Network for Computational Nanotechnology (NCN) Purdue, Norfolk State, Northwestern, UC Berkeley, Univ. of Illinois, UTEP Advanced Portable Batch System.

Slides:



Advertisements
Similar presentations
Introduction to Macromedia Director 8.5 – Lingo
Advertisements

Cluster Computing at IQSS Alex Storer, Research Technology Consultant.
Network for Computational Nanotechnology (NCN) UC Berkeley, Univ.of Illinois, Norfolk State, Northwestern, Purdue, UTEP First-Time User Guide BJT Lab V2.0.
Illinois Campus Cluster Program User Forum April 24, 2012 NCSA Room :00 AM - 11:00 AM.
CERN LCG Overview & Scaling challenges David Smith For LCG Deployment Group CERN HEPiX 2003, Vancouver.
CNT 4603: Managing/Maintaining Server 2008 – Part 3 Page 1 Dr.

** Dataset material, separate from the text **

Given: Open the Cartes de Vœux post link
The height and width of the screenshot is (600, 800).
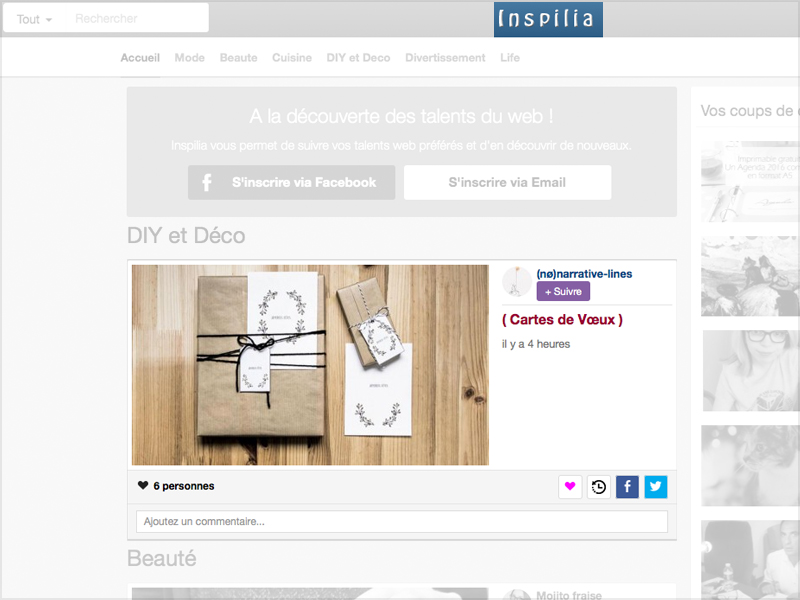Looking at the screenshot, I should pos(562,320).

Mark Llewellyn © CNT 4603: System Administration Spring 2014 Managing And Maintaining Windows.
An End-User Perspective On Using NatQuery Building a Dynamic Variable T
Programming with Alice Computing Institute for K-12 Teachers Summer 2011 Workshop.

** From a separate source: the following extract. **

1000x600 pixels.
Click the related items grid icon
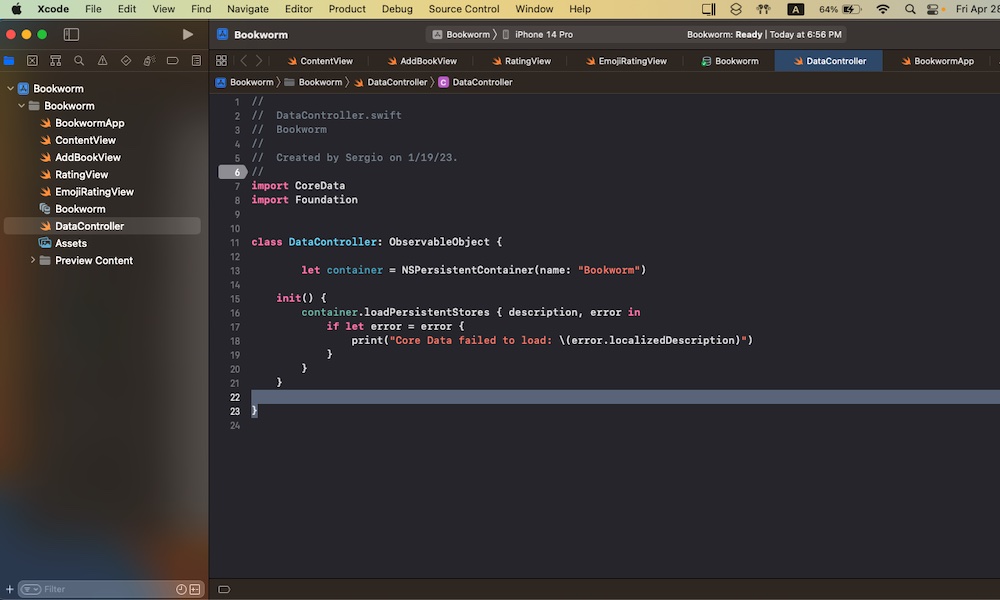pos(221,61)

Network for Computational Nanotechnology (NCN) Purdue, Norfolk State, Northwestern, UC Berkeley, Univ. of Illinois, UTEP Basic Portable Batch System (PBS)
Southgreen HPC system Concepts Cluster : compute farm i.e. a collection of compute servers that can be shared and accessed through a single “portal”
Software Tools Using PBS. Software tools Portland compilers pgf77 pgf90 pghpf pgcc pgCC Portland debugger GNU compilers g77 gcc Intel ifort icc.
ISG We build general capability Job Submission on the Olympus Cluster J. DePasse; S. Brown, PhD; T. Maiden Pittsburgh Supercomputing Center Public Health.
High Performance Computing
A Grid Resource Broker Supporting Advance Reservations and Benchmark- Based Resource Selection Erik Elmroth and Johan Tordsson Reporter : S.Y.Chen.
Linux+ Guide to Linux Certification, Second Edition
Introduction to EMF Server Communication and Cases Beta Testing November 4, 2009.
Sun Grid Engine Grid Computing Assignment – Fall 2005 James Ruff Senior Department of Mathematics and Computer Science Western Carolina University.
Chapter 4 MATLAB Programming Logical Structures Copyright © The McGraw-Hill Companies, Inc. Permission required for reproduction or display.
Critical Flags, Variables, and Other Important ALCF Minutiae Jini Ramprakash Technical Support Specialist Argonne Leadership Computing Facility.
Introduction to UNIX/Linux Exercises Dan Stanzione.
Sun Grid Engine. Grids Grids are collections of resources made available to customers. Compute grids make cycles available to customers from an access.
VIPBG LINUX CLUSTER By Helen Wang March 29th, 2013.
Copyright © 2007, Oracle. All rights reserved. Managing Concurrent Requests.
Bigben Pittsburgh Supercomputing Center J. Ray Scott
Queues Chapter 3. Objectives Introduce the queue abstract data type. – Queue methods – FIFO structures Discuss inheritance in object oriented programming.
1 Functions 1 Parameter, 1 Return-Value 1. The problem 2. Recall the layout 3. Create the definition 4. "Flow" of data 5. Testing 6. Projects 1 and 2.
Introduction to Arrays. definitions and things to consider… This presentation is designed to give a simple demonstration of array and object visualizations.
Chapter 41 Processes Chapter 4. 2 Processes  Multiprogramming operating systems are built around the concept of process (also called task).  A process.
Recall: Three I/O Methods Synchronous: Wait for I/O operation to complete. Asynchronous: Post I/O request and switch to other work. DMA (Direct Memory.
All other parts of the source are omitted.